Stored records:
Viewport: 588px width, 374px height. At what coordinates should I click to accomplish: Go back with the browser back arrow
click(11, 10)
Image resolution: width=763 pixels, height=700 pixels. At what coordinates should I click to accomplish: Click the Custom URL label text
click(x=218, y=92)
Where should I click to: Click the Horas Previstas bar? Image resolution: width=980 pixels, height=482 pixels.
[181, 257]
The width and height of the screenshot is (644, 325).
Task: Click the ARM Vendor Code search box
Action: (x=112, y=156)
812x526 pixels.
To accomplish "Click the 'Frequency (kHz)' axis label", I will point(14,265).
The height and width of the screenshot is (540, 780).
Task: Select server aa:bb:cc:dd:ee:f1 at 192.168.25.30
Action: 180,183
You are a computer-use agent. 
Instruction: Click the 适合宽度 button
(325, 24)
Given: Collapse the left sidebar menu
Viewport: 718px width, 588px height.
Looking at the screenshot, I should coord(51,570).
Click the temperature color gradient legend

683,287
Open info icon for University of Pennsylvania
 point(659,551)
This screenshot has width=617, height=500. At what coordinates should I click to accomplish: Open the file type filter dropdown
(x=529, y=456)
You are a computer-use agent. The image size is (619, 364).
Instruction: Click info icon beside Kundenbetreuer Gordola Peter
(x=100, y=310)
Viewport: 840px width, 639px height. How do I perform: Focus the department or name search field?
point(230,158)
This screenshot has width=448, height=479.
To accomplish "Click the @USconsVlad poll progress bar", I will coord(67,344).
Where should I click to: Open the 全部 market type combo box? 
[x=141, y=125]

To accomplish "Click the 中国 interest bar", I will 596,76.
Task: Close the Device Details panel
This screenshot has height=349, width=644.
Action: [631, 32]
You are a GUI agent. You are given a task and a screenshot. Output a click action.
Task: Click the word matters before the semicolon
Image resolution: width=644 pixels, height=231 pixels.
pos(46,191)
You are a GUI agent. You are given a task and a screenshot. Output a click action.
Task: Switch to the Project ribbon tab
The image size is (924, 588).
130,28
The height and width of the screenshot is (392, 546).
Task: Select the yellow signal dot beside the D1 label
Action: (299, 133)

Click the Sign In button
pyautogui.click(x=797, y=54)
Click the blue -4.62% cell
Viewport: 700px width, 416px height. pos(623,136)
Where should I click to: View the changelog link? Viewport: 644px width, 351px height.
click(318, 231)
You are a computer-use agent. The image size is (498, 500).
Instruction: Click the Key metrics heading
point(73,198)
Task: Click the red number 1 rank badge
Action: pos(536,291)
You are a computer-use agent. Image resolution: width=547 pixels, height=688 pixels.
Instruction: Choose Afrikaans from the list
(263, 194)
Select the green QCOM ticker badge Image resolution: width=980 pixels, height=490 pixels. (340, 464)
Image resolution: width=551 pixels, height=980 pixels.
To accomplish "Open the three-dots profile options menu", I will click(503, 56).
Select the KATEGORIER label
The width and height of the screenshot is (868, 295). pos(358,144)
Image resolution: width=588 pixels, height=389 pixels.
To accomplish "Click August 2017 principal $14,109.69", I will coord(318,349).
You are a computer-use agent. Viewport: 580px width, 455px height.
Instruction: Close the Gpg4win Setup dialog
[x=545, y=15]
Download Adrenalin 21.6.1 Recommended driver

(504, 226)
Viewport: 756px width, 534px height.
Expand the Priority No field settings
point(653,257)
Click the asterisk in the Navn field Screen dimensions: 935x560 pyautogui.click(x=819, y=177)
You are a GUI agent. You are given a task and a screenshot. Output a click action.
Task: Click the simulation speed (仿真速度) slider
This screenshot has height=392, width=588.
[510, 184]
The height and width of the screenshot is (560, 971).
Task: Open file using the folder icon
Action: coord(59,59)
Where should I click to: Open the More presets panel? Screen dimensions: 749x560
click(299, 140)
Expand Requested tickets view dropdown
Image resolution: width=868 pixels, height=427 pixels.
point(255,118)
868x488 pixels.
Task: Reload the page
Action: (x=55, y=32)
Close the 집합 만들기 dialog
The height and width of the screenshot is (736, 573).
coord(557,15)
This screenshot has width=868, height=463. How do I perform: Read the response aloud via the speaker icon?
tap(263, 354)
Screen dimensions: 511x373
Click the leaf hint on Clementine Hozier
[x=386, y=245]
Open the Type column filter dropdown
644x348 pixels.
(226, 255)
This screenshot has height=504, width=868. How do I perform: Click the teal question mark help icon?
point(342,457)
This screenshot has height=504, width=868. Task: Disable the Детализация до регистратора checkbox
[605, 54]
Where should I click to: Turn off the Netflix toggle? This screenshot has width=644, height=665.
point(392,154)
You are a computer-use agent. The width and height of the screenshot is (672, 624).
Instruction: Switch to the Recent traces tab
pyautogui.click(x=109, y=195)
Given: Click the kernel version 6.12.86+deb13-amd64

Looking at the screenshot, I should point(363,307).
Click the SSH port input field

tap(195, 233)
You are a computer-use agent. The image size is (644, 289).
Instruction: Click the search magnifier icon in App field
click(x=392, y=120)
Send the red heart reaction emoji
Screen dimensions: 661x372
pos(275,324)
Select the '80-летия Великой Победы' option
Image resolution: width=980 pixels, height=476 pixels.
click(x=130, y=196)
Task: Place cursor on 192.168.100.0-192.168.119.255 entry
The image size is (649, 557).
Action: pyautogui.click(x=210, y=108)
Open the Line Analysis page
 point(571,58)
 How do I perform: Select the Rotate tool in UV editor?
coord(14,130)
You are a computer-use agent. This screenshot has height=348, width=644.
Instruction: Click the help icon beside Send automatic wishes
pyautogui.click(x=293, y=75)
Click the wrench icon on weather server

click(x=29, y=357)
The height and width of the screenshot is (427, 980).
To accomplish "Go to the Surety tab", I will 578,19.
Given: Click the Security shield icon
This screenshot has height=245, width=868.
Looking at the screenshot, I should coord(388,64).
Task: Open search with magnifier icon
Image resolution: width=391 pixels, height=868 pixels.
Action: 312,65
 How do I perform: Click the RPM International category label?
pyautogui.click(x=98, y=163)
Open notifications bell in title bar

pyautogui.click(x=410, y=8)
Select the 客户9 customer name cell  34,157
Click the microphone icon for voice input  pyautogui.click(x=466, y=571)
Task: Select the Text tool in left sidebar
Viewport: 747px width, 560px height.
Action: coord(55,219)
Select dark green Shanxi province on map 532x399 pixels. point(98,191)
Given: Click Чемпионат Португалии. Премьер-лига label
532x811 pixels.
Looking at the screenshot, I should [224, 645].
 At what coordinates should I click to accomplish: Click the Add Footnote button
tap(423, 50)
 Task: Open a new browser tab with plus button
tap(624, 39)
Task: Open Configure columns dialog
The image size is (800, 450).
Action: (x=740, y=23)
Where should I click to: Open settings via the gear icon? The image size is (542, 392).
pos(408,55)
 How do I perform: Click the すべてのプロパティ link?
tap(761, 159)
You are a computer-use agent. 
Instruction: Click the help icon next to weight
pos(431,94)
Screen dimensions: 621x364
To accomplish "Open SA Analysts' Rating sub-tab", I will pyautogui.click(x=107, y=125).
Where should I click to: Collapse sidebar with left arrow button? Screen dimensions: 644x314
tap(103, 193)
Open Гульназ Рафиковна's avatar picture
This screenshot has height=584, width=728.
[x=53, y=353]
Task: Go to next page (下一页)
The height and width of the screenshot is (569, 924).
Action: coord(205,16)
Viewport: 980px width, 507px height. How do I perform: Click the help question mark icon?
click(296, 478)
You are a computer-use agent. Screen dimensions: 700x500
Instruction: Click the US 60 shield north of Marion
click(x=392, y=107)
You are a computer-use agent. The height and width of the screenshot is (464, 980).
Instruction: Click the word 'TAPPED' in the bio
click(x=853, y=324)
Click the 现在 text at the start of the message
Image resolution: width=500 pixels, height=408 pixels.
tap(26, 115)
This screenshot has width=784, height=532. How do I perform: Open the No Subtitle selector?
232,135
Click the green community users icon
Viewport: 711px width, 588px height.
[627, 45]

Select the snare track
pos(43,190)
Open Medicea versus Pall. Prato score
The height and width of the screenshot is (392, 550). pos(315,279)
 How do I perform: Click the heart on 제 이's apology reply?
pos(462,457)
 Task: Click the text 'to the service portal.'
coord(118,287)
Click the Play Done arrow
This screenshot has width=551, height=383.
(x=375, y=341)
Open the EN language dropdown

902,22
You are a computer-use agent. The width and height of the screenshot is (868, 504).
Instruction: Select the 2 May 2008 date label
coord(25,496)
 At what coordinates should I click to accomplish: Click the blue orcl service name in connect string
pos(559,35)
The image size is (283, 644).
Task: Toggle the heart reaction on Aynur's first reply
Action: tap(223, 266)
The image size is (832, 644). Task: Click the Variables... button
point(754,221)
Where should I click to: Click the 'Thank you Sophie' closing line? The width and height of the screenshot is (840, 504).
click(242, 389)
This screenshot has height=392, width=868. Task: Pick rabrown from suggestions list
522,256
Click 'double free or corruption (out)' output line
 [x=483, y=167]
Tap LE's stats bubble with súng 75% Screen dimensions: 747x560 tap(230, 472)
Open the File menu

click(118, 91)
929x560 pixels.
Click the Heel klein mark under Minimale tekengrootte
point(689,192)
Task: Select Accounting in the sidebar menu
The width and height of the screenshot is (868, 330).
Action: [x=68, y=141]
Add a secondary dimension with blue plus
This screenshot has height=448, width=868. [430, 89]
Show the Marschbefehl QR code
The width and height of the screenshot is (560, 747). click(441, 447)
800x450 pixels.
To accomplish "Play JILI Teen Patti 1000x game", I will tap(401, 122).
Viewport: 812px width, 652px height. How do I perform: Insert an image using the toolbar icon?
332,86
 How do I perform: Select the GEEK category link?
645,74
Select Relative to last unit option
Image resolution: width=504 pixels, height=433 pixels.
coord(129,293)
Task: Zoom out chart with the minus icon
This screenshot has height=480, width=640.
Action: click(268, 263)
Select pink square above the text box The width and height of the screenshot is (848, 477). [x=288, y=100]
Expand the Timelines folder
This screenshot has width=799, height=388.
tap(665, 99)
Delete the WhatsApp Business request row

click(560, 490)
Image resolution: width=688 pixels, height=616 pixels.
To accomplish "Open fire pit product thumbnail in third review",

Problem — Exactly repeat the lines above, from the opening line through the one with "You are a computer-use agent. The image size is (619, 364).", and include nothing else.

Answer area —
Viewport: 588px width, 374px height. At what coordinates should I click to accomplish: Go back with the browser back arrow
click(11, 10)
Image resolution: width=763 pixels, height=700 pixels. At what coordinates should I click to accomplish: Click the Custom URL label text
click(x=218, y=92)
Where should I click to: Click the Horas Previstas bar? Image resolution: width=980 pixels, height=482 pixels.
[181, 257]
The width and height of the screenshot is (644, 325).
Task: Click the ARM Vendor Code search box
Action: (x=112, y=156)
812x526 pixels.
To accomplish "Click the 'Frequency (kHz)' axis label", I will point(14,265).
The height and width of the screenshot is (540, 780).
Task: Select server aa:bb:cc:dd:ee:f1 at 192.168.25.30
Action: 180,183
You are a computer-use agent. 
Instruction: Click the 适合宽度 button
(325, 24)
Given: Collapse the left sidebar menu
Viewport: 718px width, 588px height.
Looking at the screenshot, I should coord(51,570).
Click the temperature color gradient legend

683,287
Open info icon for University of Pennsylvania
 point(659,551)
This screenshot has width=617, height=500. At what coordinates should I click to accomplish: Open the file type filter dropdown
(x=529, y=456)
You are a computer-use agent. The image size is (619, 364).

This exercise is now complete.